Instruction ▸ Write out the material below word for word, omitting the pictures.

Exercise input ▸

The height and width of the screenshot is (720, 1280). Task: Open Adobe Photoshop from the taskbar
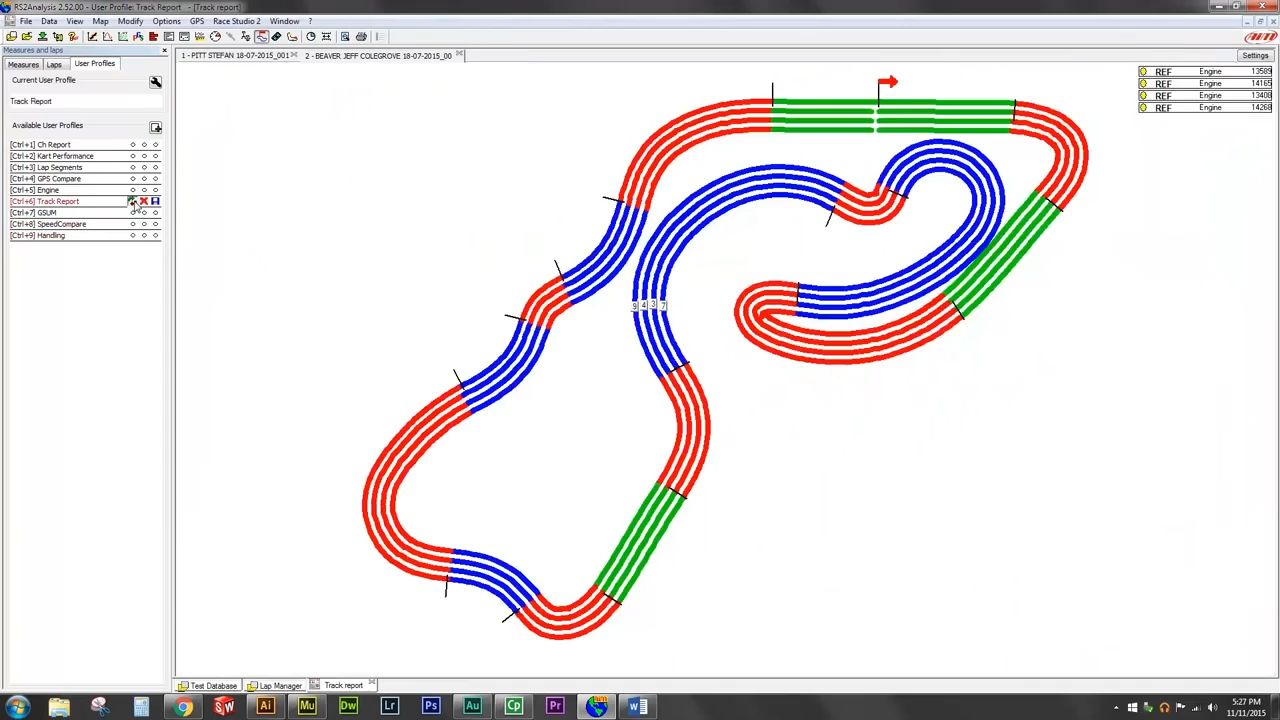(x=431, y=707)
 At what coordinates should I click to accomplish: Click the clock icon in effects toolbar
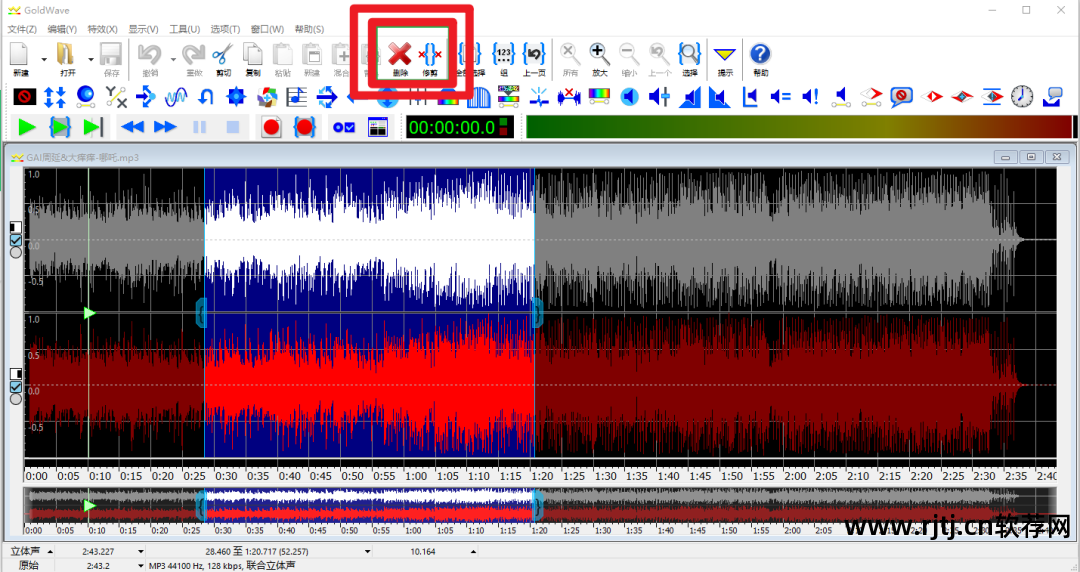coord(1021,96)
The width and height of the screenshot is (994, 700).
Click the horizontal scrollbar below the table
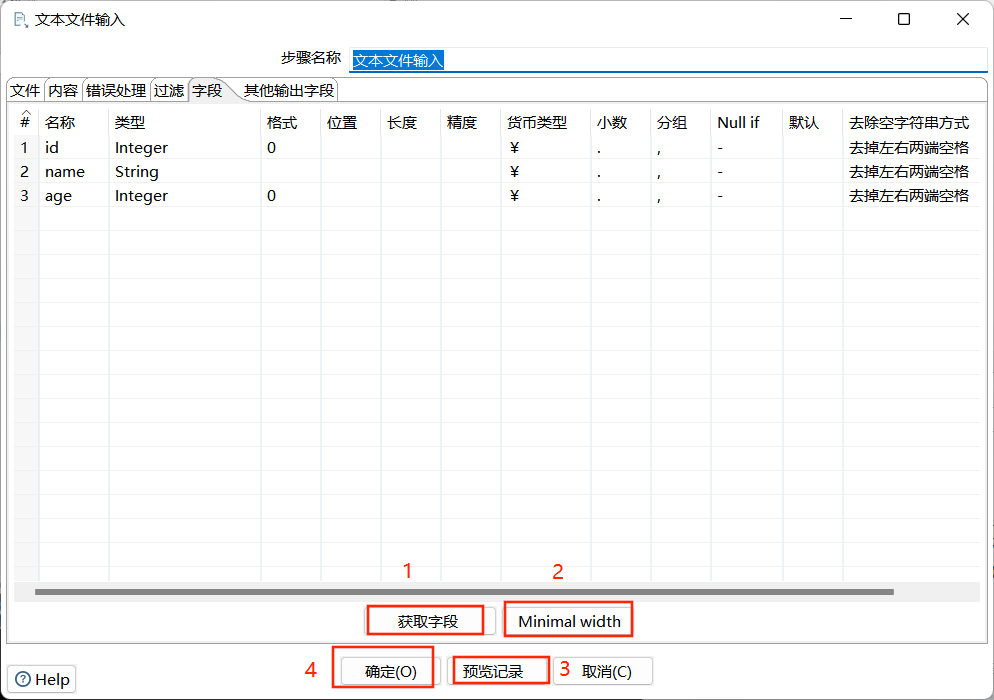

Reply ▸
The height and width of the screenshot is (720, 1280). Task: Open Adobe Photoshop from the taskbar
(x=431, y=707)
 At what coordinates should I click to accomplish: Click the clock icon in effects toolbar
coord(1021,96)
The width and height of the screenshot is (994, 700).
Click the horizontal scrollbar below the table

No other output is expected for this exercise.